■ **INSTRUCTIONS TO FOLLOW**: Reproduce, exactly as they appear, the line containing "Toggle the Detailed Decline Messages checkbox" and every line after it, ending with the last line of the records.

>>>>

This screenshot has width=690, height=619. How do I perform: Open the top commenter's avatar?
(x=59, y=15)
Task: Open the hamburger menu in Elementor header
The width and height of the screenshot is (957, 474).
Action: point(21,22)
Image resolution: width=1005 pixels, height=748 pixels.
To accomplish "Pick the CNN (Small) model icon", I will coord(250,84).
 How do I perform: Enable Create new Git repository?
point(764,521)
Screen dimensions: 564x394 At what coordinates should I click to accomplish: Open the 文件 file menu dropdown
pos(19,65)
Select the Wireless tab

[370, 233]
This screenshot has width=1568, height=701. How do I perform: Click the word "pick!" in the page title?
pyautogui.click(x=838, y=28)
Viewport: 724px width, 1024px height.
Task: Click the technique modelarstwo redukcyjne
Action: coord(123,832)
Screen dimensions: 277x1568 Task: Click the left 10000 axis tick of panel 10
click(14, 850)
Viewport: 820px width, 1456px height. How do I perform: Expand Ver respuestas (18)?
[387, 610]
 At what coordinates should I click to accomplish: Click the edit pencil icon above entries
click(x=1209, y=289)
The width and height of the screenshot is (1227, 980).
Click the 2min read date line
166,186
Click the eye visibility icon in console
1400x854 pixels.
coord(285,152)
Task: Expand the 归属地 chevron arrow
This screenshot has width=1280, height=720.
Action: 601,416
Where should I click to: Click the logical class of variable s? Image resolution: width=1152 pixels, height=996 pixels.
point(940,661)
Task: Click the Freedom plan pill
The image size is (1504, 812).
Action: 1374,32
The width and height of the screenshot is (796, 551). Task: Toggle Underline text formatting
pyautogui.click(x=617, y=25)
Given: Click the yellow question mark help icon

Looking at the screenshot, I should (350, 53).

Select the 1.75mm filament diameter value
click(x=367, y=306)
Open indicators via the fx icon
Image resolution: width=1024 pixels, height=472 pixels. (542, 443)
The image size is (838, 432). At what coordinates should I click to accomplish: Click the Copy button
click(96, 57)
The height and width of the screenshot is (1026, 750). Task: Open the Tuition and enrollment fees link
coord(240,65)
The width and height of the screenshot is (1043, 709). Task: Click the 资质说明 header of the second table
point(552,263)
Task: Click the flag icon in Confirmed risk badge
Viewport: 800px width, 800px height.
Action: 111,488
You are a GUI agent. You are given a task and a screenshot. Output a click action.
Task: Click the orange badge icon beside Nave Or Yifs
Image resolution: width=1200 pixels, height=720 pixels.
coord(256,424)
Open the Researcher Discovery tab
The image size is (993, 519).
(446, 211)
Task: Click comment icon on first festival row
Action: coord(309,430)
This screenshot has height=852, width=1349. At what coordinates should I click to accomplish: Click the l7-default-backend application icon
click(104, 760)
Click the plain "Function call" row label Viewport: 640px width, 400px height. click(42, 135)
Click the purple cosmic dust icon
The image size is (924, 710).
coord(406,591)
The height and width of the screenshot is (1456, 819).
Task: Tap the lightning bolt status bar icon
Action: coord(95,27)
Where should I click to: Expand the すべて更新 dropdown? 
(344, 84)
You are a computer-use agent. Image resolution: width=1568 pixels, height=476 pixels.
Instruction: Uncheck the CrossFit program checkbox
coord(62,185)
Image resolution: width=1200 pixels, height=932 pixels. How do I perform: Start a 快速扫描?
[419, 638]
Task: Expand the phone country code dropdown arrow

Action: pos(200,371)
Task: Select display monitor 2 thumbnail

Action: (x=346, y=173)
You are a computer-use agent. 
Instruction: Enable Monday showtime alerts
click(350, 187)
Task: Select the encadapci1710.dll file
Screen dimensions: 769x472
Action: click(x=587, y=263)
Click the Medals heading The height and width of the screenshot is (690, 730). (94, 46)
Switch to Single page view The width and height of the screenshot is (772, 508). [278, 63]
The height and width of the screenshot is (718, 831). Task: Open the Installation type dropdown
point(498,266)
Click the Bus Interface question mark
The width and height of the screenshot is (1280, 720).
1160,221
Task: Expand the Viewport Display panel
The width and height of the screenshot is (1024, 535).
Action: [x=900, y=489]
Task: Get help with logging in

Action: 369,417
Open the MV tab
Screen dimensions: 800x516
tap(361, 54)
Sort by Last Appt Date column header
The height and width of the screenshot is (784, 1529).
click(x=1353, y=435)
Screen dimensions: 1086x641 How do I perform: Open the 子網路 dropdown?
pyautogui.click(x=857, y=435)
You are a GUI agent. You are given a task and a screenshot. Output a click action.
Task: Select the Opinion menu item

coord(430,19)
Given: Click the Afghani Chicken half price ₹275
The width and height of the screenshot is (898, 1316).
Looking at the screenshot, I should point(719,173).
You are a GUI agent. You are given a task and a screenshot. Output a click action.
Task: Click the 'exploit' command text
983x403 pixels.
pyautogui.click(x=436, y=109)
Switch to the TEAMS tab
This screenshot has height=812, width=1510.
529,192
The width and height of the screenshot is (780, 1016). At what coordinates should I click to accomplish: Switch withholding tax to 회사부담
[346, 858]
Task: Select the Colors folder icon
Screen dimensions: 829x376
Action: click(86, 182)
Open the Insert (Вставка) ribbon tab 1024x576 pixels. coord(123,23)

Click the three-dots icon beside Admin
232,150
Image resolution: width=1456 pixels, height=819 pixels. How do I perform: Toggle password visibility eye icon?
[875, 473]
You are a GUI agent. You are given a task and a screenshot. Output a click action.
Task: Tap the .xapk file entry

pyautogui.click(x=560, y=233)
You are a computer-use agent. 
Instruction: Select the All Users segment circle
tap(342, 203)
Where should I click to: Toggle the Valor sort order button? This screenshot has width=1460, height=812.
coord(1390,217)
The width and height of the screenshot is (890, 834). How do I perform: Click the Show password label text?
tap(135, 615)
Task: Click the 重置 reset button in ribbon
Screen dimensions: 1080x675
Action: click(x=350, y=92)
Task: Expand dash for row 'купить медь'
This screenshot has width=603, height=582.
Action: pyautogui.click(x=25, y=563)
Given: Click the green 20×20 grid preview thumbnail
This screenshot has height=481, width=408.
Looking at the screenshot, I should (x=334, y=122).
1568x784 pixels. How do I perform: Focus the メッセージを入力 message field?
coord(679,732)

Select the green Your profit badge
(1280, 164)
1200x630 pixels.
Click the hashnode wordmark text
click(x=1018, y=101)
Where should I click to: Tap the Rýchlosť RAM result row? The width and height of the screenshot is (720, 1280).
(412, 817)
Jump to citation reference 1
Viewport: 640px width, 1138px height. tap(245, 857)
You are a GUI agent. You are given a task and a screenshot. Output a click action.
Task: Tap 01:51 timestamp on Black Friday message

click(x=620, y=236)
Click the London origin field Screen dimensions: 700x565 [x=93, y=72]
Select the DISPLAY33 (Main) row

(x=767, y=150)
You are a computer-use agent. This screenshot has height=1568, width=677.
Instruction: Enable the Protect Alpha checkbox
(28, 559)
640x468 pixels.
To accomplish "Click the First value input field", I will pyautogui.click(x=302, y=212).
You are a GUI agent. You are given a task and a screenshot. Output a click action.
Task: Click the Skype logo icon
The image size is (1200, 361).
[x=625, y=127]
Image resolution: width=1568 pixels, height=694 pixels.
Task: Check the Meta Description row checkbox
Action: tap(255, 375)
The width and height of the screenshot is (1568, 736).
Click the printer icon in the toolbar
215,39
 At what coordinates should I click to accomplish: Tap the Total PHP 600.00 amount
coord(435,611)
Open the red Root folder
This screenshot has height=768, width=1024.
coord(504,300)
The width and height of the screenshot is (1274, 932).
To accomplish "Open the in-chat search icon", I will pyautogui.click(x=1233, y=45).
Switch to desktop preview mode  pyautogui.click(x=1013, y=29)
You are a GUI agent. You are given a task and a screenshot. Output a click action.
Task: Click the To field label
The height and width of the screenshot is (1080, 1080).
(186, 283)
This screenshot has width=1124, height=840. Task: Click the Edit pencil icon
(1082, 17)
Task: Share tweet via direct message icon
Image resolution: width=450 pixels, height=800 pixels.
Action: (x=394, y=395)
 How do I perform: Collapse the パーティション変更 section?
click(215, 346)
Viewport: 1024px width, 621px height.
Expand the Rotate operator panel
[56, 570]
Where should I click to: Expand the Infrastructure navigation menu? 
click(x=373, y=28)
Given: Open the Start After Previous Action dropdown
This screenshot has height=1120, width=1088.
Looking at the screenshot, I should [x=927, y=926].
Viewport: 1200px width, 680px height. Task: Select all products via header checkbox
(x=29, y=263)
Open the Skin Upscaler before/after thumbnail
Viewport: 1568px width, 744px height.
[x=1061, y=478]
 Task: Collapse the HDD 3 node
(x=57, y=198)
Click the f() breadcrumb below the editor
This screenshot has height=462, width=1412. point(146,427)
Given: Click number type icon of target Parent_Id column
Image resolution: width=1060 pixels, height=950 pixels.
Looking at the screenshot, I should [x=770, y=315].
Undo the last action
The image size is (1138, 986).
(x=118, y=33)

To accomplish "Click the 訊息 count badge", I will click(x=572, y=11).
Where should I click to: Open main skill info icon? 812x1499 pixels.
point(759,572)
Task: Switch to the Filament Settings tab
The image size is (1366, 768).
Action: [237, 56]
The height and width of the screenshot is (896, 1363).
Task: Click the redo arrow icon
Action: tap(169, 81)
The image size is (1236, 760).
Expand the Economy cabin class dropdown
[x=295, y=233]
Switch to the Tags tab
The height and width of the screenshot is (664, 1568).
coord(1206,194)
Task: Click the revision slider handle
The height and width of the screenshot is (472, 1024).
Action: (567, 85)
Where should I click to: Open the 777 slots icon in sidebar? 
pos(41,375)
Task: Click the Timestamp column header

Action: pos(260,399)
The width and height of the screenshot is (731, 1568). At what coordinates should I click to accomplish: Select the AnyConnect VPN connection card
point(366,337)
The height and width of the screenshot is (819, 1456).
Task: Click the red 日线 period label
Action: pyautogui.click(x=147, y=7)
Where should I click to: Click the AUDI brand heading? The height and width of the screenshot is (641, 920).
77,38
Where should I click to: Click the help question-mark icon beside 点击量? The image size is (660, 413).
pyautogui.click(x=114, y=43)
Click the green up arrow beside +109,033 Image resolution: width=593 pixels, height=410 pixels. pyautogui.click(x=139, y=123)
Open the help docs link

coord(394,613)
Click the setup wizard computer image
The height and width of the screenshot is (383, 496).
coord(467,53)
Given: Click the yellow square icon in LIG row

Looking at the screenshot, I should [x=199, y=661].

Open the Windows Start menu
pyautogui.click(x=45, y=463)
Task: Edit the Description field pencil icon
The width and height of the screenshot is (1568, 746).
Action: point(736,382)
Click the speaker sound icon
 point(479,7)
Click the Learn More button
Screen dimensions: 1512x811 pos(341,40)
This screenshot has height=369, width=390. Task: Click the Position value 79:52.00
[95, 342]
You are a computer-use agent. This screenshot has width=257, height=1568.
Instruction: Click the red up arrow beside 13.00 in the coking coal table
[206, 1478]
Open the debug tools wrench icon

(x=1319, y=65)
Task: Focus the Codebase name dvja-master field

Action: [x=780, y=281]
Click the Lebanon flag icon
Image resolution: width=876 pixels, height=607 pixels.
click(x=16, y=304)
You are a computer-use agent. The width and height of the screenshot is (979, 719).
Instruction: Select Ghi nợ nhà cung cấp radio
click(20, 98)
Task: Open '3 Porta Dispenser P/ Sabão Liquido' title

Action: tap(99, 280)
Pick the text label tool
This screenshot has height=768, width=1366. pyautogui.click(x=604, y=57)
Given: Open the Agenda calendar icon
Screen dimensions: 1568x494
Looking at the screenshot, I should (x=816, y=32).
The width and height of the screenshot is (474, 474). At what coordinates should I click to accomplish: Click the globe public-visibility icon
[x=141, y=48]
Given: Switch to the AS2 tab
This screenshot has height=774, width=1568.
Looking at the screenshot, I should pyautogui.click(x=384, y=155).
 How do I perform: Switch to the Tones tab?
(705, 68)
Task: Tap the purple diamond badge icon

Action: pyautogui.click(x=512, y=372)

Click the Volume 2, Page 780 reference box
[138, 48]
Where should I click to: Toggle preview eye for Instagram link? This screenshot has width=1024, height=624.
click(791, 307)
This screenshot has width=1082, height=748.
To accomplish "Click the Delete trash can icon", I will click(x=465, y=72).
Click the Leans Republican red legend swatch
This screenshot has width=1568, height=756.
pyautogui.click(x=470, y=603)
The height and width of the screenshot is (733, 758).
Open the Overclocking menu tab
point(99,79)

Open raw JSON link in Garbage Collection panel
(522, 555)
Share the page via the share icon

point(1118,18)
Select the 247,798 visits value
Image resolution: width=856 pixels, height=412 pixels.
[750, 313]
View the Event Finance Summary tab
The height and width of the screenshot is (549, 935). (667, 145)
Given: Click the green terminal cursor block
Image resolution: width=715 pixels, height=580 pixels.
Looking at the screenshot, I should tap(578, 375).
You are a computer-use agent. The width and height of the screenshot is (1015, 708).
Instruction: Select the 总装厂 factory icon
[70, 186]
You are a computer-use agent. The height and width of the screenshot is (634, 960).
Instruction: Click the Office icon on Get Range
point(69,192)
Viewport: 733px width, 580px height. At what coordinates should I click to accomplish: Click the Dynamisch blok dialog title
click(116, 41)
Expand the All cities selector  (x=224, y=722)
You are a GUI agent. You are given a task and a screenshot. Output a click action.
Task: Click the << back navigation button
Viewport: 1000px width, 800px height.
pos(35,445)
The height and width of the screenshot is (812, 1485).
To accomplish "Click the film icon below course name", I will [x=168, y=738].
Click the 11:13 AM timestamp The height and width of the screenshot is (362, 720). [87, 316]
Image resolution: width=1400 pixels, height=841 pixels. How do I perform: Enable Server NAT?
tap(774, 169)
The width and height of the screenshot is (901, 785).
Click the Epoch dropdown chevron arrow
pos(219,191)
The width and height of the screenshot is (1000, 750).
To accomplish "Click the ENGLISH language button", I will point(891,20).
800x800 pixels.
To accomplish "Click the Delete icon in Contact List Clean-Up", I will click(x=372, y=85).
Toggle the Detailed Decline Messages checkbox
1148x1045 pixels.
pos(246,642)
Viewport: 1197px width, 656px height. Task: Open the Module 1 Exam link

<<<<

■ **SOLUTION TO THIS EXERCISE**:
Toggle the Detailed Decline Messages checkbox
1148x1045 pixels.
pos(246,642)
Viewport: 1197px width, 656px height. Task: Open the Module 1 Exam link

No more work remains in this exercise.